REQUIRED TASK A
Using the comments on the palindrome problem, answer each question:
(i) In the comment comparing it to a sliding window, what does r - l + 1 give?
(ii) What edge case did the commenter who moved their pointers all at once miss?
(iii) According to the comment explaining why it counts as DP, the optimization brings the solution down from what time to what time?
REQUIRED TASK B
Say whether each statement agrees with the comments on the palindrome problem. Answer yes or no and quote the words that decide it.
(i) One commenter says a string slice takes constant time.
(ii) One commenter says checking whether s itself is a palindrome doubled the performance.
(iii) One commenter says that for the input "ac" the result should be "a" or "c".

SOURCE TEXT

Start

Thanks this is definitely a different kind of solution, especially for a dynamic programming type problem but you explained it and made it look easier than the other solutions I've seen. Also for people wondering, the reason why he did if (r - l + 1), think about sliding window, (windowEnd - windowStart + 1), this is the same concept, he is getting the window size aka the size of the palindrome and checking if its bigger than the current largest palindrome.
For me it was the separating out of even versus odd checking. I was moving my pointers all at once, thus missing the edge case where longest length == 2 (e.g. 'abcxxabc'). While separating out duplicates code, it does do the trick.
I had the same question. The reason it can be considered DP is because when we expand outwards by one character, the check for whether it's a palindrome is O(1) because we rely on the previous calculation of the inner string of characters. Relying on a previous calculation like that is the basis of dynamic programming. This optimization is critical as it brings the solution down from O(n^3) to O(n^2).
I like when you post that it took time to you also to solve it, many people, including me, we get scaried if we do not solve it fast as "everybody does"!! Thanks again.
This is two pointer problem instead of DP problem no? It doesn't really solve subproblem and does not have recurrence relationship. The category in the Neetcode Roadmap got me. I spent quite a while trying to come up with the recurrence function but no avail :D
The way I solved it to create a dp table. The function is dp[i,j] = true if i == j Else true if s[i] == s[j] and inner substring is a plaindrome too (i e dp[i+1][j-1]
what i did was expand the center first( find the cluster of the center character - "abbba", in the given example find the index of the last b), then expand the edges, that way its irrelevant if its even or odd, each iteration will start from the next different character.
But unfortunately string slice operation would also cost linear time as well so u can store the range index instead of updating the res with string everytime
Thanks for the amazing explanation! I managed to double the performance by doing this: While iterating s, you can also check if s itself is a palindrome, and if so, you don't need to iterate the other half of it (since s will be the largest palindrome, and therefore be the answer).
Hello neetcode, thanks for all the AMAZING work you do here. I've been trying to come up with a solution of my own for this question and it's been sad to say the least. I tried coming up with a solution of my own because even if your solutions (especially the brute for solution) makes sense, the time complexity O(n^3) is scary. In short, it's the firs time I've ever seen a problem that could ever have such time complexities. I actually saw this problem on leetcode before even knowing you had solved it before. So I would like to ask, do you think it's fine "learning" the brute force approach and trying the brute force approach first for all problems? Or do you just start with an optimised solution? I'm asking because it's tempting to try out a more efficient approach or a better data structure than when you try to do so with brute force. I also find myself having tunnel vision at times when I am trying the brute force approach. Thank you so much for everything you do here again and I really hope you could ever respond to this :)
If the input is "ac", the answer will go wrong due to the result should be "a" or "c". This question should point out whether a single letter can be a palindrome.
The solution is crystal clear and very easy to understand, although I'm still confused why is this problem placed under Dynamic Programming category? Can anyone explain?

End

STORED RECORDS
Start

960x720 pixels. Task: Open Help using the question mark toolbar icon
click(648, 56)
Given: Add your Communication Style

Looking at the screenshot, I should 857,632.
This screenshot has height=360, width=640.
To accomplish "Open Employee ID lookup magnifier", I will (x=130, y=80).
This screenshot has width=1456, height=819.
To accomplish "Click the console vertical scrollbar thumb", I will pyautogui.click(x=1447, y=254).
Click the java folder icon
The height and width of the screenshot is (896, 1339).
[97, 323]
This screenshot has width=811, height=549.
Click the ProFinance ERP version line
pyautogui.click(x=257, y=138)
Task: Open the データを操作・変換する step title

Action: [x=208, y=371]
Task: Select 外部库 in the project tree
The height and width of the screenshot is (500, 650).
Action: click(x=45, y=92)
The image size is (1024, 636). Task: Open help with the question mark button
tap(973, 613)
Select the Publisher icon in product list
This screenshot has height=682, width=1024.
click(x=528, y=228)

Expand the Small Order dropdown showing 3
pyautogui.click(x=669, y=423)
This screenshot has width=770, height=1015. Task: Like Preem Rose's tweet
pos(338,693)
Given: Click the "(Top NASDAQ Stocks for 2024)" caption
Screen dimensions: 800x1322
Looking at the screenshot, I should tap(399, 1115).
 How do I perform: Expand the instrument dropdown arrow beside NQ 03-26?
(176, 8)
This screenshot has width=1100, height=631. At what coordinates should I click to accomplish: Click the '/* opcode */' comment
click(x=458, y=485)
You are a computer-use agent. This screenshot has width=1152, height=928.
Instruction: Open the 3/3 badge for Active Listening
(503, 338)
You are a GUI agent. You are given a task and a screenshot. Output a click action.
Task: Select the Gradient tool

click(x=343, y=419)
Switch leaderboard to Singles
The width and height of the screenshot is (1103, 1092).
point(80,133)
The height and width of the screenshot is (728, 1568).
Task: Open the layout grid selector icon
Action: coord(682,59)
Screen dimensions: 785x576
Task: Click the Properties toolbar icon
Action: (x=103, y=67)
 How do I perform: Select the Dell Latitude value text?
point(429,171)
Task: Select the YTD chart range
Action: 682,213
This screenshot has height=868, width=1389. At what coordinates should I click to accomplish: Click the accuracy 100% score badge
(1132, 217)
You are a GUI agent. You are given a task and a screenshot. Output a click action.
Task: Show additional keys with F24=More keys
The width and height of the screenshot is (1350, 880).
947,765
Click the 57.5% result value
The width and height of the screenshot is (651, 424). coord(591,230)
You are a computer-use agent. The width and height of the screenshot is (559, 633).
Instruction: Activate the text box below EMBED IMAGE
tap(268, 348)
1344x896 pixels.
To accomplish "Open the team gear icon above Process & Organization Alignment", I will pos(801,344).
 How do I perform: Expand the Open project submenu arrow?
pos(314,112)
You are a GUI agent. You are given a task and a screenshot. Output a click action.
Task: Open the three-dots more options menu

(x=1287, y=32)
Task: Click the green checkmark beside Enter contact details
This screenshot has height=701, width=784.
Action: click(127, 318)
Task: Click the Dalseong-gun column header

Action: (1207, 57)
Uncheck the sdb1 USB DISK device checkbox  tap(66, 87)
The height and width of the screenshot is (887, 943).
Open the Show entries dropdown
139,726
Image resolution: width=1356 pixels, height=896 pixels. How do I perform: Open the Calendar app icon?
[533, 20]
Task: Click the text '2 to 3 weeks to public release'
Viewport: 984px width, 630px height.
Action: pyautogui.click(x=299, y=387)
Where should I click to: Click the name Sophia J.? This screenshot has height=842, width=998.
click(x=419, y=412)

End

COMPLETE OUTPUT A
(i) The window size, which is the size of the palindrome.
(ii) The case where the longest length is 2, as in 'abcxxabc'.
(iii) From O(n^3) to O(n^2).

COMPLETE OUTPUT B
(i) No: "string slice operation would also cost linear time as well"
(ii) Yes: "I managed to double the performance by doing this"
(iii) Yes: "If the input is "ac", the answer will go wrong due to the result should be "a" or "c"."